----- EXERCISE MATERIAL

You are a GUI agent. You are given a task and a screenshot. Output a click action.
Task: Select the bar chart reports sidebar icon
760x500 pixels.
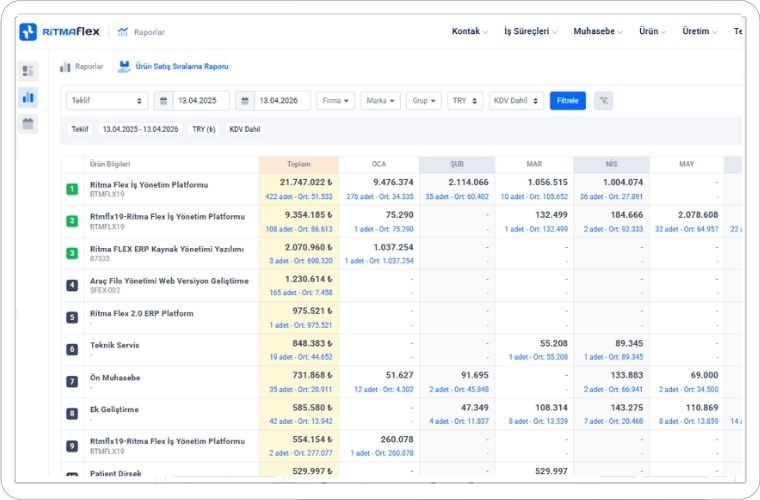pyautogui.click(x=28, y=97)
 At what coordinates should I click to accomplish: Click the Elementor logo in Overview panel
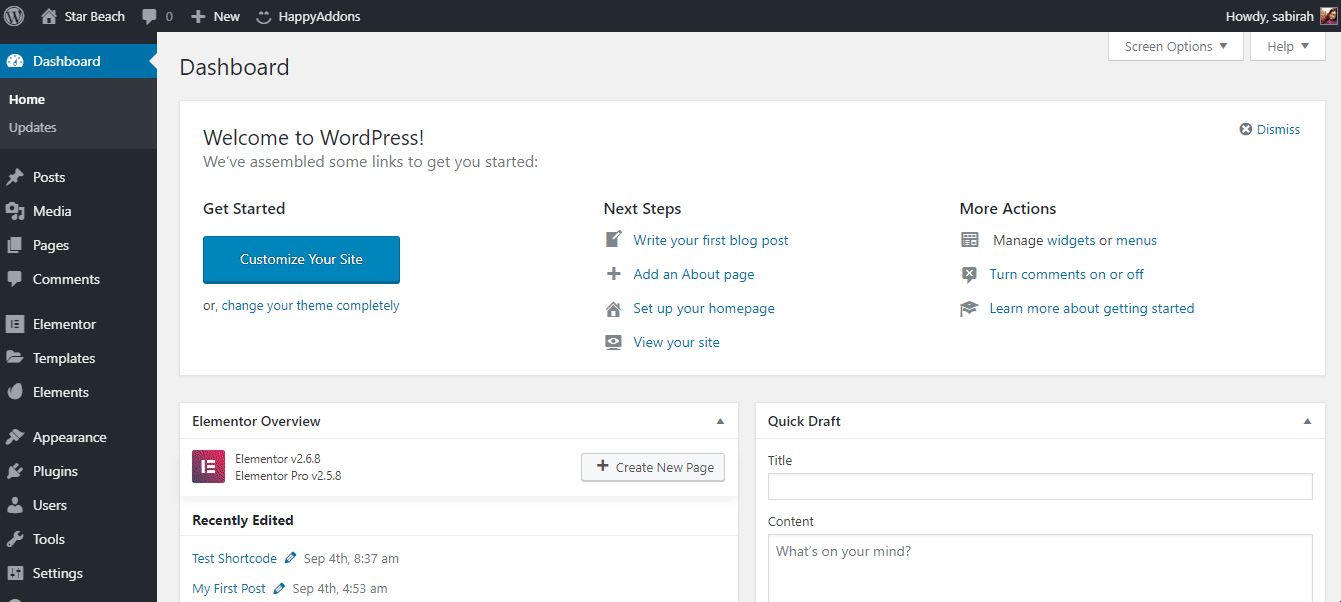208,467
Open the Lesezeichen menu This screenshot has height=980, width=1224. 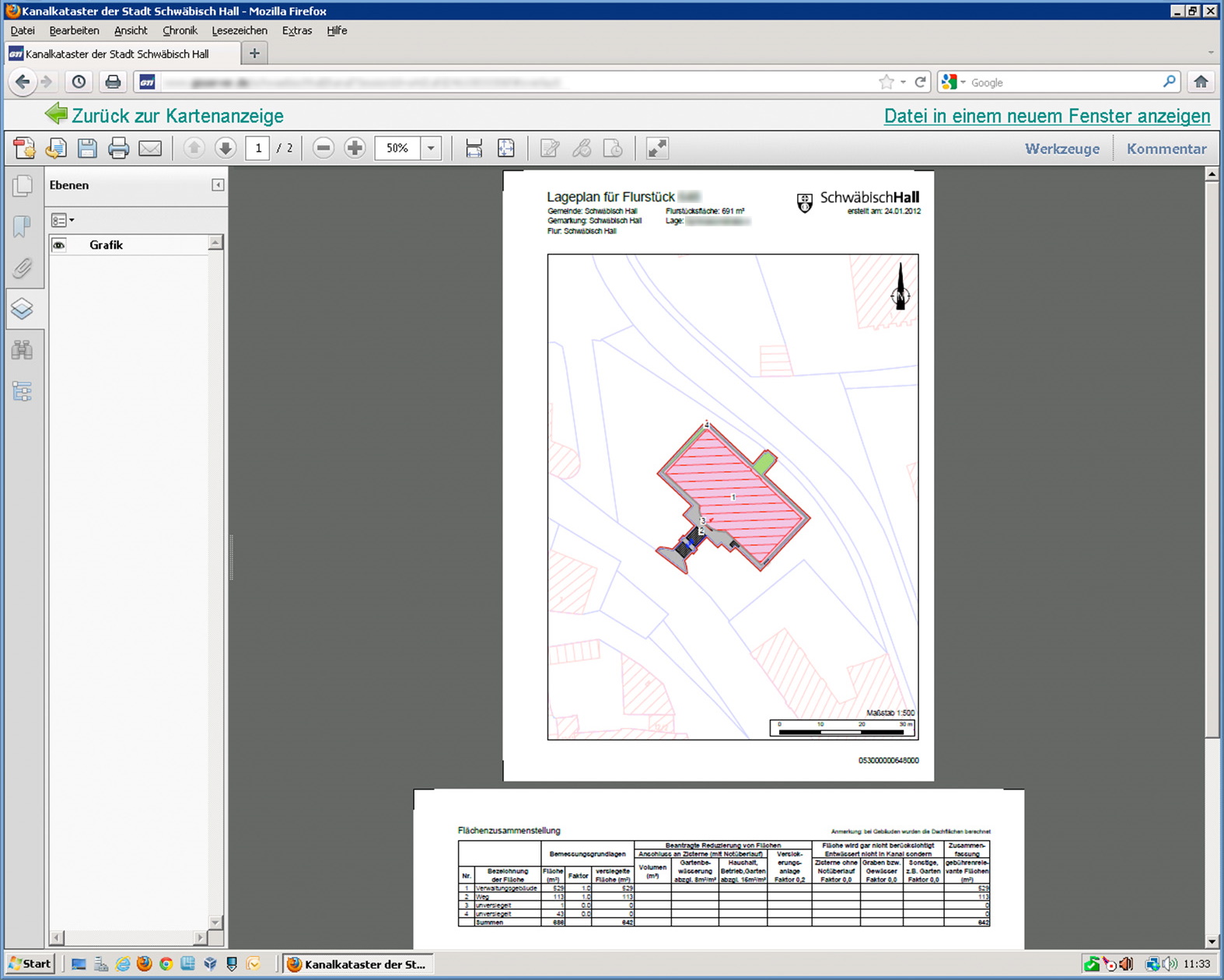point(239,30)
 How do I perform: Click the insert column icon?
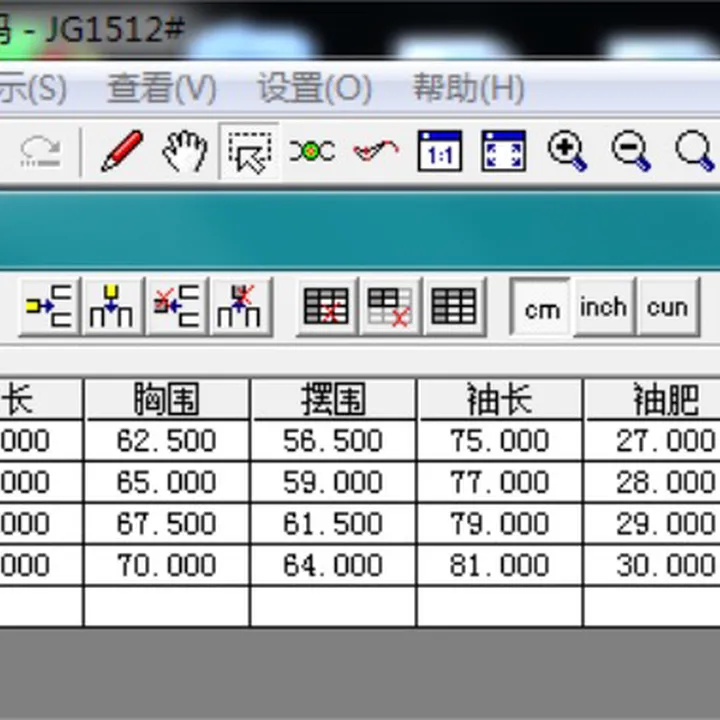coord(112,306)
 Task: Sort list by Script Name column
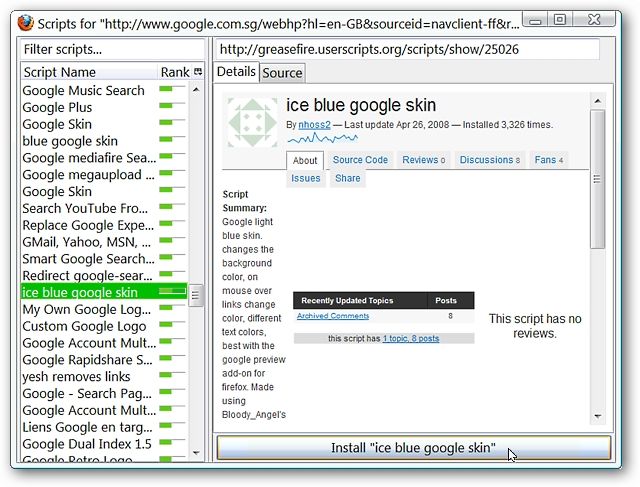click(x=89, y=72)
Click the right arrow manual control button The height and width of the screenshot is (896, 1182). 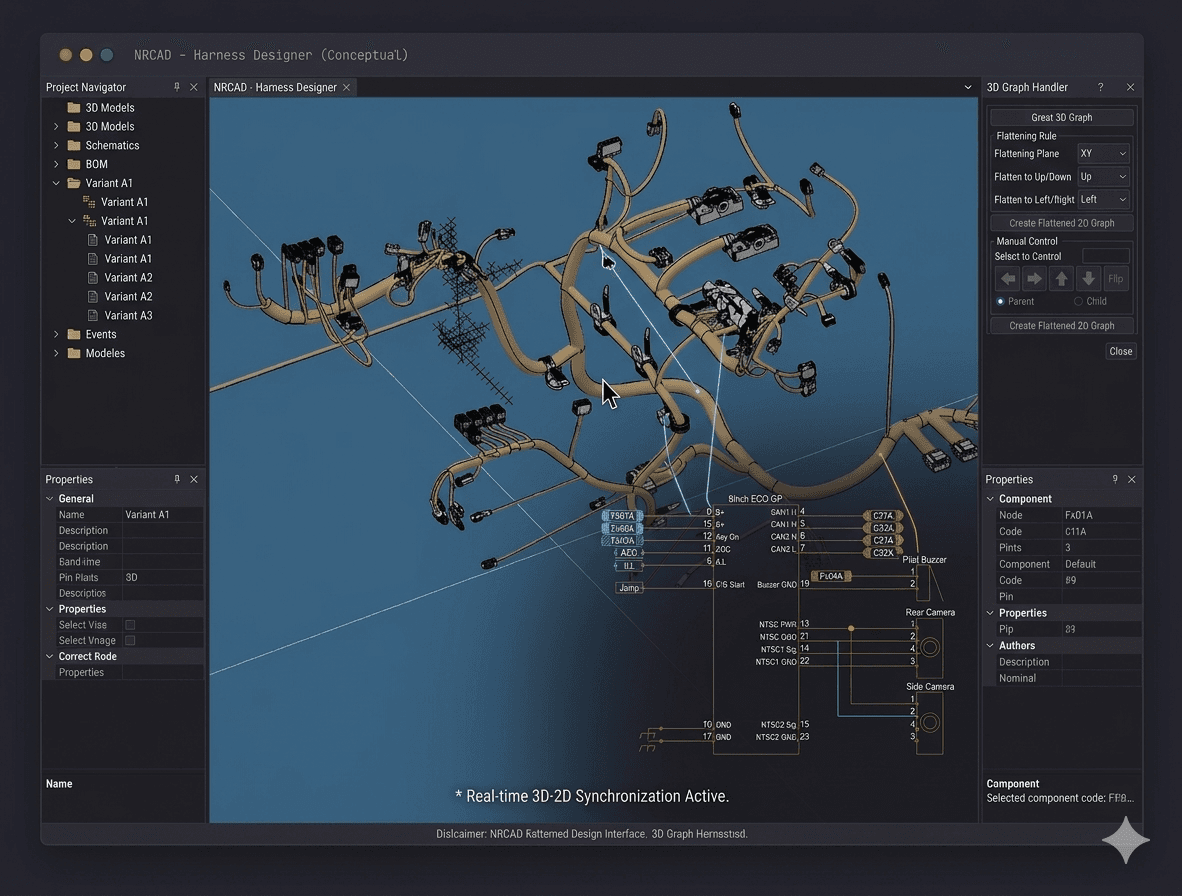point(1035,279)
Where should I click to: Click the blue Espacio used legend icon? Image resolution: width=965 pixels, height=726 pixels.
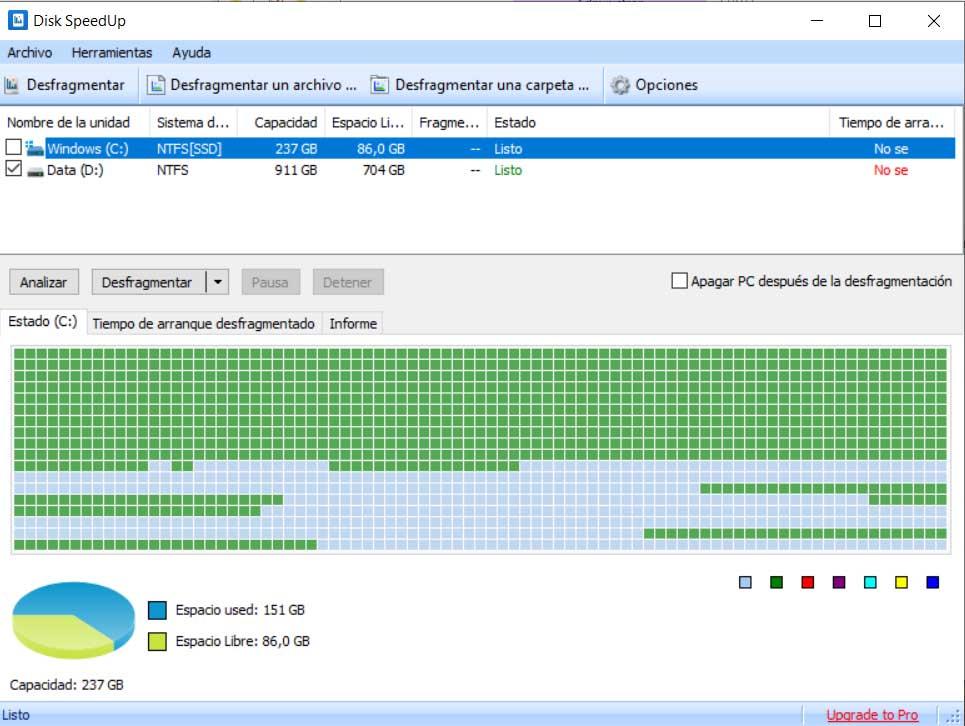click(157, 610)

----------

WHAT IS REQUIRED = Quote exactly, and only, the lines from the one containing "Where should I" through the last line of the records above, both included; leave out any pictures.

WRITTEN ANSWER =
Where should I click to: Click the blue Espacio used legend icon? Image resolution: width=965 pixels, height=726 pixels.
click(157, 610)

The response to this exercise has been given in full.